Une séparation spatiale des différentes catégories de femmes incarcérées n'eut lieu qu'en 1961-1962, avec la construction de pavillons distincts pour les délinquantes primaires et les récidivistes. Jusque dans les années 1970, le seul signe distinctif entre les internées administratives et les détenues pénales était la tenue brune ou bleue de l'établissement. La section pour adolescentes, en vigueur de 1973 à 1979, devait assurer la séparation d’avec les autres femmes. Après sa fermeture, elle fut remplacée au début des années 1980 par une division fermée du foyer Jugendheim Lory à Münsingen, puis dès 1984 par la maison de rééducation Anstalt für Nacherziehung (ANE), intégrée au Jugendstätte Bellevue à Altstätten (écoles de redressement). L'établissement de Hindelbank fut entièrement entouré d’une clôture en 1996 seulement. Le foyer de transition Übergangsheim Steinhof à Berthoud, qui servit dès 1958 à la libération progressive sous forme d'exécution semi-ouverte, fut remplacé en 2022 par un groupe d'habitation externe sur le site de Hindelbank.
Les internées et détenues jouissant d’une bonne santé étaient occupées dans les ateliers artisanaux et par les travaux ménagers (économie domestique), tels que lavage, couture et raccommodage – également pour le compte d'autres institutions étatiques – mobilisant une grande partie de la main-d'œuvre (travail). L'horticulture et, jusqu'en 1992, l'agriculture servaient à l'autosubsistance et n'employaient que peu de femmes. Bien qu’élargie après 1950, l'offre de travail resta axée sur les tâches domestiques; à partir de 1961, une modeste indemnité (pécule) fut versée. Depuis 1945, l'enseignement scolaire était obligatoire pour toutes les résidentes jusqu'à l'âge de 25 ans. Parallèlement, il existait une palette de cours de loisirs et de perfectionnement qui ne cessa d’augmenter depuis la fin des années 1950. La direction de l'établissement était assurée par un directeur et son épouse, désignée comme «mère de famille» (Hausmutter). En 1995, Marianne Heimoz fut la première femme à diriger un établissement d'exécution des peines et mesures en Suisse. Jusqu'en 1983, le personnel était composé en partie de diaconesses, de divers employés ainsi que de fonctionnaires à temps partiel (médecin, aumôniers des deux confessions et, après 1940, psychiatre et assistante sociale). Les effectifs augmentèrent rapidement après 1960 et passèrent de 27 employées et employés à 52 postes à plein temps et 16 postes à temps partiel en 1982.

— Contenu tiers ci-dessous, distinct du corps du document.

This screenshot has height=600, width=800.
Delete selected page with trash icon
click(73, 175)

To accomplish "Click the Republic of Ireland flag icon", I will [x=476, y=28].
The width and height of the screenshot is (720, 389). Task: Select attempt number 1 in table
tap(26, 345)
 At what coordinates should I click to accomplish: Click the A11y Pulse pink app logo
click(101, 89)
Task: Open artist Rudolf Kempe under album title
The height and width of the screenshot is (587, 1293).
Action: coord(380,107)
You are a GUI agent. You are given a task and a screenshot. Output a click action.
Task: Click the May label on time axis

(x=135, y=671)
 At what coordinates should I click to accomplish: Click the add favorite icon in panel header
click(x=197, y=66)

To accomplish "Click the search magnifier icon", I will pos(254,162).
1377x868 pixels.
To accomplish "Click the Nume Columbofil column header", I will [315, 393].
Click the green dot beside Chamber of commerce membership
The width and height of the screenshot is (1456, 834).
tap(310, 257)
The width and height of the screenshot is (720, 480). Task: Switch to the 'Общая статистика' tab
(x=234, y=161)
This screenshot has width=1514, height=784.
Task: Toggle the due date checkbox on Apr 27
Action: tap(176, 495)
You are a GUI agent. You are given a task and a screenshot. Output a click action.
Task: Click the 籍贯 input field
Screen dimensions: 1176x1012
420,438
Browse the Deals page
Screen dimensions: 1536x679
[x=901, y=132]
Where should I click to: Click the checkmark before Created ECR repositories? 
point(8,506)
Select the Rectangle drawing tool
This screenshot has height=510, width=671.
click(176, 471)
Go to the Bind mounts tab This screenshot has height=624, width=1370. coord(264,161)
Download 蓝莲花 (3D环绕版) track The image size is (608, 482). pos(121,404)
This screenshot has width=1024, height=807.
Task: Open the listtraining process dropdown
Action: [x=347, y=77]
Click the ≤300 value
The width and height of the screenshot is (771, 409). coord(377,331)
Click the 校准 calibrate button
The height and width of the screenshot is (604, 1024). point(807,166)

Après le décès d'une détenue en septembre 1976, la direction de l'établissement fit l'objet de critiques dans l’opinion publique. Deux pétitions adressées quelques mois plus tard par 66 pensionnaires de Hindelbank au président de la Confédération Kurt Furgler aboutirent à une enquête de la Commission fédérale pour les questions féminines et à des adaptations dans l'exécution des peines et mesures. La précarité des conditions de vie et de travail, en particulier pour les internées administratives jusqu'au début des années 1980, apparut clairement dans les témoignages de personnes concernées. Le séjour à Hindelbank figurait généralement à la fin d’un long parcours de placements, initié fréquemment dès l'enfance ou l'adolescence, et la stigmatisation subie pendant des années s'accentuait encore après la sortie de l'établissement pénitentiaire. Dans le cadre du travail de mémoire sur les mesures de coercition à des fins d'assistance, lors d'une cérémonie commémorative organisée dans l'établissement de Hindelbank en 2010, la conseillère fédérale Eveline Widmer-Schlumpf présenta les excuses de la Confédération aux personnes jadis internées pour les injustices infligées.